- **Your assignment**: Your answer should consist of the lines holding "computer", copied from the material below.

* * * *

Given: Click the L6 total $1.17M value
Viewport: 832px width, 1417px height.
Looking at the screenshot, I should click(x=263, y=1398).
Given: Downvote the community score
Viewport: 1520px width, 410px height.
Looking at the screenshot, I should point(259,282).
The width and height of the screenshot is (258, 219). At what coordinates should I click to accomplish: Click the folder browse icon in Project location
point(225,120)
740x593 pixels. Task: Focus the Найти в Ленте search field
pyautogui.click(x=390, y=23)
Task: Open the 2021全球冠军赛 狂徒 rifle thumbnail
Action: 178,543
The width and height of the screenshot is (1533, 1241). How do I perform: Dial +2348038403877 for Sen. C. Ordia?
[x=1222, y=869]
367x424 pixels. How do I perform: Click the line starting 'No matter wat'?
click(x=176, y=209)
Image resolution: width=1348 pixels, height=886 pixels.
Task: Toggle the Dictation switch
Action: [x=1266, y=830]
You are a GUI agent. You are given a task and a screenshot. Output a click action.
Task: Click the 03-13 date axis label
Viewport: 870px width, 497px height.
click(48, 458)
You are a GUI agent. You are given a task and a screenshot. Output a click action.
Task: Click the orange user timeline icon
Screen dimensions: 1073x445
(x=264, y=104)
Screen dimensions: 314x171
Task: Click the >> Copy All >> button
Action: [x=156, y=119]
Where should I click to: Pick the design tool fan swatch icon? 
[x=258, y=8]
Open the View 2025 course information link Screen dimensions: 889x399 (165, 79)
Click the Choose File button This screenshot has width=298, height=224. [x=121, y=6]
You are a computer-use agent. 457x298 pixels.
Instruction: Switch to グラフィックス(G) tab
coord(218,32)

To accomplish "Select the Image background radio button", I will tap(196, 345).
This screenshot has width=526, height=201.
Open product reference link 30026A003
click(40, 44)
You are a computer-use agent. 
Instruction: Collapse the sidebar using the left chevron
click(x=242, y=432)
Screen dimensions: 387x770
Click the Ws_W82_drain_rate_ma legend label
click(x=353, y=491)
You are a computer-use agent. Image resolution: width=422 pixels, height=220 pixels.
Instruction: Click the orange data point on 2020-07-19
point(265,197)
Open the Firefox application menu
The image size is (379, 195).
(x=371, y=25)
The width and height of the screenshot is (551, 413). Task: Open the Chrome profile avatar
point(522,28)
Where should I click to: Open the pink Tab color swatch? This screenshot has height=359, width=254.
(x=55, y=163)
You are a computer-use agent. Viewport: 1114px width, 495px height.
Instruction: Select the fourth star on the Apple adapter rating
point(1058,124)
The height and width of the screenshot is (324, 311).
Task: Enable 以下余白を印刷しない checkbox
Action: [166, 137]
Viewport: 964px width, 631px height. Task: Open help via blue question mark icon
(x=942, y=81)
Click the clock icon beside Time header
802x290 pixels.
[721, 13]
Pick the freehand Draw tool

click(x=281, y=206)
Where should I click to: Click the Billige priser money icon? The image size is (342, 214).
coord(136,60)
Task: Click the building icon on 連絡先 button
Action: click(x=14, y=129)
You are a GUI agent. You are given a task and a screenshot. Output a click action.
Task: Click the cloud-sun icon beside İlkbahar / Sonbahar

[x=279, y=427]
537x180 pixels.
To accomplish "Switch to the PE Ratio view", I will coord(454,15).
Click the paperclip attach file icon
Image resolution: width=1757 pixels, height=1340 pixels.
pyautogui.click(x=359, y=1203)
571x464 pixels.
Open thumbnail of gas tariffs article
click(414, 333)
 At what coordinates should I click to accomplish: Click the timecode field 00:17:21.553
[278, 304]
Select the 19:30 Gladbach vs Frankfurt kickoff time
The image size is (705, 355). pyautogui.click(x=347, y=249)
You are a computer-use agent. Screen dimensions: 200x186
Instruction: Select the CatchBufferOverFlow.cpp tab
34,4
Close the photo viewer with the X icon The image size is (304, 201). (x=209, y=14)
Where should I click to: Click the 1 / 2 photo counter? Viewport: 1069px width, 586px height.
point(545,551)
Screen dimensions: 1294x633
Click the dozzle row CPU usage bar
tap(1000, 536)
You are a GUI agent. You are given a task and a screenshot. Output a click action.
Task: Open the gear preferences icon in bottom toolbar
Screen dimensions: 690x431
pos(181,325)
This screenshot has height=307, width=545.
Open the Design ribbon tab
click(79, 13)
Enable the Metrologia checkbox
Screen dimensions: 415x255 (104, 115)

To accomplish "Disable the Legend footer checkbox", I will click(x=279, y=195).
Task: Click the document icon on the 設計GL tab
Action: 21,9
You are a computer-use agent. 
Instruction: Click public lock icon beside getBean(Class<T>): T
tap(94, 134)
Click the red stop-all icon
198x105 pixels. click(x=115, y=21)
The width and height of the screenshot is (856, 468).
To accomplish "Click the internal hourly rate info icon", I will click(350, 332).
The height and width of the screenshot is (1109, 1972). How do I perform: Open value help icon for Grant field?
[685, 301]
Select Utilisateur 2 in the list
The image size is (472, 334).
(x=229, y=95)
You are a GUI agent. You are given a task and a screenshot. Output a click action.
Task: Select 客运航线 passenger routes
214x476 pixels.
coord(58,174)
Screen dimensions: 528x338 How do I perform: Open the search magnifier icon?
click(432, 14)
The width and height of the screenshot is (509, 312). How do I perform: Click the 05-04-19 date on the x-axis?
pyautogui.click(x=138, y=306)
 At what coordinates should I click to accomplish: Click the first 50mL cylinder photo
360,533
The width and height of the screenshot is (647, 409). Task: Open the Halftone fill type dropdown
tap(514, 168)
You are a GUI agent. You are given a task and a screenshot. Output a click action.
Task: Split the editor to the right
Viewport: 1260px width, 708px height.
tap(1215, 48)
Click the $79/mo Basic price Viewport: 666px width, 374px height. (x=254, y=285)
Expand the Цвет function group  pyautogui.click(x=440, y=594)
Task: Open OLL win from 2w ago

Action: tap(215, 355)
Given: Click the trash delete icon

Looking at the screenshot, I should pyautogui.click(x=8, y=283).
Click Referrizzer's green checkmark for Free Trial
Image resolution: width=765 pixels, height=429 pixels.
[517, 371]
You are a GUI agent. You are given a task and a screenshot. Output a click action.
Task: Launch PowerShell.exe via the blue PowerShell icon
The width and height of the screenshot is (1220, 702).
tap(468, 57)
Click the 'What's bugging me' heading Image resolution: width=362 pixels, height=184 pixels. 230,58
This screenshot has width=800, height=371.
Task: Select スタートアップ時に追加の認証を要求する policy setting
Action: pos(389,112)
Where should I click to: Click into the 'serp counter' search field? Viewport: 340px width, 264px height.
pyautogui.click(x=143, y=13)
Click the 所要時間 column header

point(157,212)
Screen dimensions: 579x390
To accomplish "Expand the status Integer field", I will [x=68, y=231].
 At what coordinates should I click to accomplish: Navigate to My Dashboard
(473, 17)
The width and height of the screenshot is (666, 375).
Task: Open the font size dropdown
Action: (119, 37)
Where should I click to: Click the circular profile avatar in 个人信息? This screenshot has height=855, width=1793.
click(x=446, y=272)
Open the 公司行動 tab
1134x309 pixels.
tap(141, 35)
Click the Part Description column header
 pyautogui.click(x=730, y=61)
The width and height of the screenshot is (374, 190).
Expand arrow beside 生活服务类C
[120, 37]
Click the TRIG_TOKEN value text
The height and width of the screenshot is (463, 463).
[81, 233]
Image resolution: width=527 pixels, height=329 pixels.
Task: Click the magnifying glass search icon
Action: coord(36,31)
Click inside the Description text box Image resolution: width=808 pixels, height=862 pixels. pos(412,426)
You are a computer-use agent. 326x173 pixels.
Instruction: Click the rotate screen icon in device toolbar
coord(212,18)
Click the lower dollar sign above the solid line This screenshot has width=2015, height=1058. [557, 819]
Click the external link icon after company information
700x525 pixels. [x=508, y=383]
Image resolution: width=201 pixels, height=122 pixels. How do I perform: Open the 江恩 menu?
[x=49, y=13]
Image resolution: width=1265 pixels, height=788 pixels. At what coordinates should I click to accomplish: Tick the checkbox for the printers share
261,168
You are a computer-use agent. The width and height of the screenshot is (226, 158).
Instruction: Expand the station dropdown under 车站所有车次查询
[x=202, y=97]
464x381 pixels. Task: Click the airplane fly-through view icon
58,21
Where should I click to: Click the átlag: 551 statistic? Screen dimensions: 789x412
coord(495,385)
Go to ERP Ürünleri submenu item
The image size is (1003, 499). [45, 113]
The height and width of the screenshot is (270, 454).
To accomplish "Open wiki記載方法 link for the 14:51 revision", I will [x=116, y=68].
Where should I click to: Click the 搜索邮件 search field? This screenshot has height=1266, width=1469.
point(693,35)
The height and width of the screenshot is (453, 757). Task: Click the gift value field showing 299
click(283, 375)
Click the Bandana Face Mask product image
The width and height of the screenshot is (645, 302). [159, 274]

* * * *

- **Response**:
You are a computer-use agent. 457x298 pixels.
You are a computer-use agent. 
You are a computer-use agent. Image resolution: width=422 pixels, height=220 pixels.
You are a computer-use agent. Viewport: 1114px width, 495px height.
You are a computer-use agent. Screen dimensions: 200x186
You are a computer-use agent. 
You are a computer-use agent. 326x173 pixels.
You are a computer-use agent. The width and height of the screenshot is (226, 158).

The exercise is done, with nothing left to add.